認知症は、さまざまな原因によって脳の神経細胞が障害されることで、精神障害や行動障害が出る状態をいいます。

認知症になると症状が徐々に進行し、判断力の低下や日常生活にも影響を及ぼすようになります。

 

加齢にともなって脳が老化しておこる「物忘れ」とは区別しています。

症状

アルツハイマー型認知症

記憶障害

食事をしたことを忘れる、トイレに行ったことを忘れる、等
判断力の低下 料理の仕方、掃除の仕方が分からない等、日常行動の判断ができなくなる
失認、失行 日にちや家までの帰り方が分からない、等
感情障害 抑うつ感や妄想、暴力、無気力、等
徘徊 自分がどこにいるのか、なぜここにいるのか分からなくなっておこる

レビー小体型認知症

認知機能の低下

時間や場所の認知が分からなくなるなど、認知機能が低下します。一方、判断力や理解力などがはっきりしているときもあり、良いときと悪いときとの差がある
幻覚、幻視 見えるはずのないものが見えたり、人形を人間と見間違ったりするなどの錯視がある
パーキンソン症状 動作がゆっくりになる、無表情になる、前かがみで小刻みに歩く、等
レム睡眠時行動障害 眠っているときに大声を出す、奇声を上げる、暴れるなどの睡眠障害がある

脳血管性型認知症

認知機能の低下

記憶力や計算ができないなどの障害があっても、判断力はある、出来るときと出来ないときがあるなど、まだら認知症が特徴
感情障害 突然怒ったり泣いたりするなど、感情のコントロールができなくなる
身体症状 障害された神経の場所によって、手足の麻痺や感覚、言語の麻痺など

原因

認知症の原因で多いのは、アルツハイマー型認知症、レビー小体型認知症、脳血管性認知症の3つです。

アルツハイマー型認知症

認知症の半分以上がアルツハイマー型の認知症で、女性に多く、日本では増加傾向にあります。

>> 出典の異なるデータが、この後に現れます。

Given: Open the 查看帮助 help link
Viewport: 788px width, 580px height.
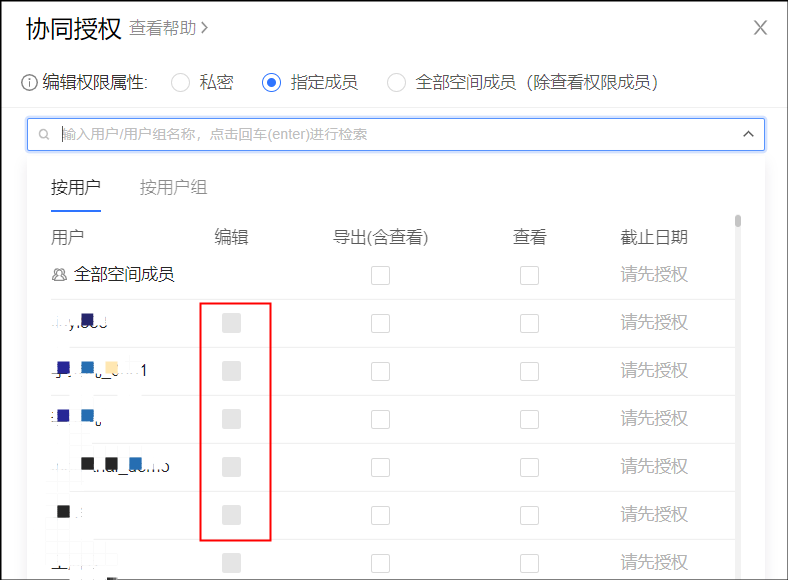Looking at the screenshot, I should point(163,28).
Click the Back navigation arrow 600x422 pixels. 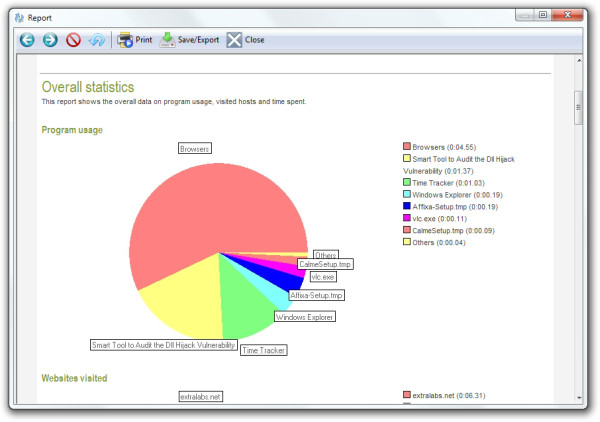tap(26, 40)
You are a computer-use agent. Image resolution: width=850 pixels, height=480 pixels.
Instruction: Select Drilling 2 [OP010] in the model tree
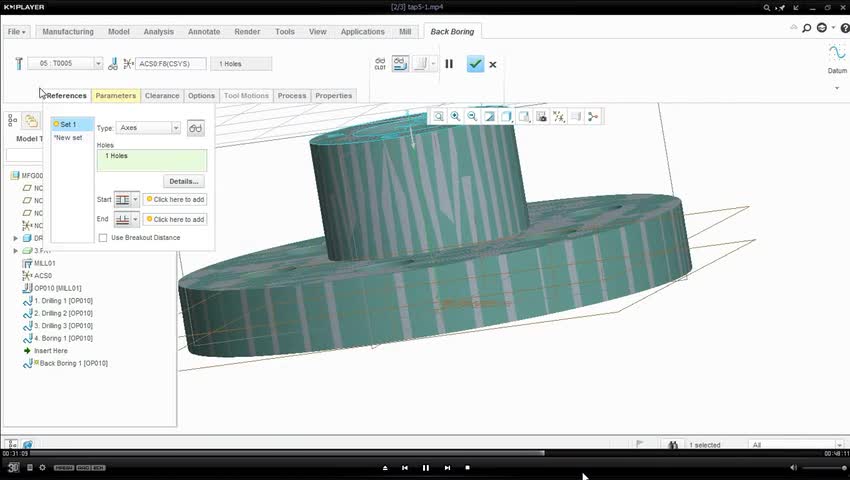coord(64,313)
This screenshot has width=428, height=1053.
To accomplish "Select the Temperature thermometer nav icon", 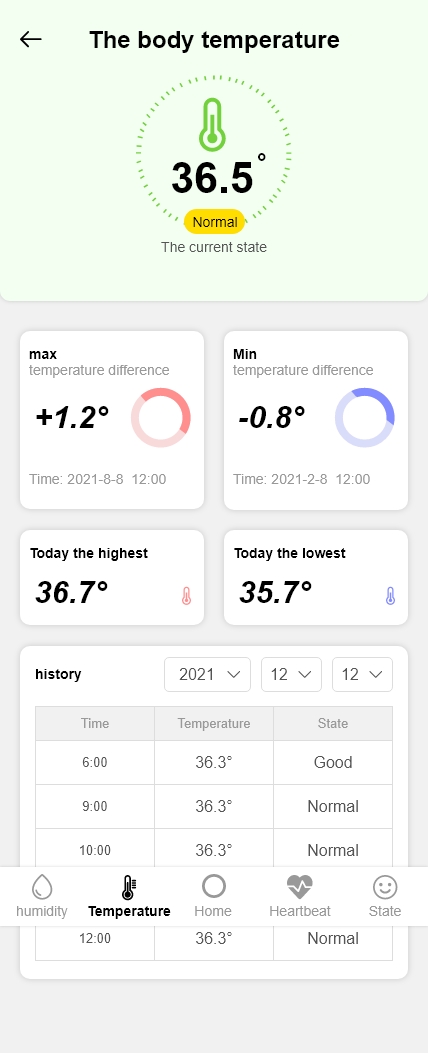I will [129, 887].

進行は緩やかですが、徐々に進行が見られます。原因は、特殊なたんぱくが脳神経細胞に蓄積することで、脳が萎縮、障害されて起こります。

レビー小体型認知症

脳の神経細胞に、レビー小体という異常なたんぱくが溜まることで起こります。アルツハイマー型認知症に続いて多い認知症で、75歳以上の男性に多いことが知られています。症状は、良いときと悪いときを繰り返しながら、徐々に進行していきます。

脳血管性認知症

脳梗塞や脳出血などが原因で、脳内の血流が途絶えて脳神経が障害されることで起こる認知症です。脳が障害される場所によって症状が違い、良くなったり悪くなったりしながら段階的に進行していきます。男性に多いタイプです。

対策

認知症は、早期発見し早期治療することで、進行を少しでも遅らせることが第一の目標です。家族の行動が何かおかしいと感じたら、すぐに医療機関を受診し相談するようにしましょう。

 

認知症の治療は、まだ確立されたものはありません。症状を軽くしたり、遅らせるための治療が中心となります。治療には薬物療法や周囲の関わり、生活習慣の調整や音楽、運動療法などを組み合わせて治療をおこなっていきます。

 

家族の負担もかなり大きくなるので、家族会や家族をサポートするためのさまざま取り組みがなされています。家族だけで悩まず、行政サポートなどをうまく利用することが大切です。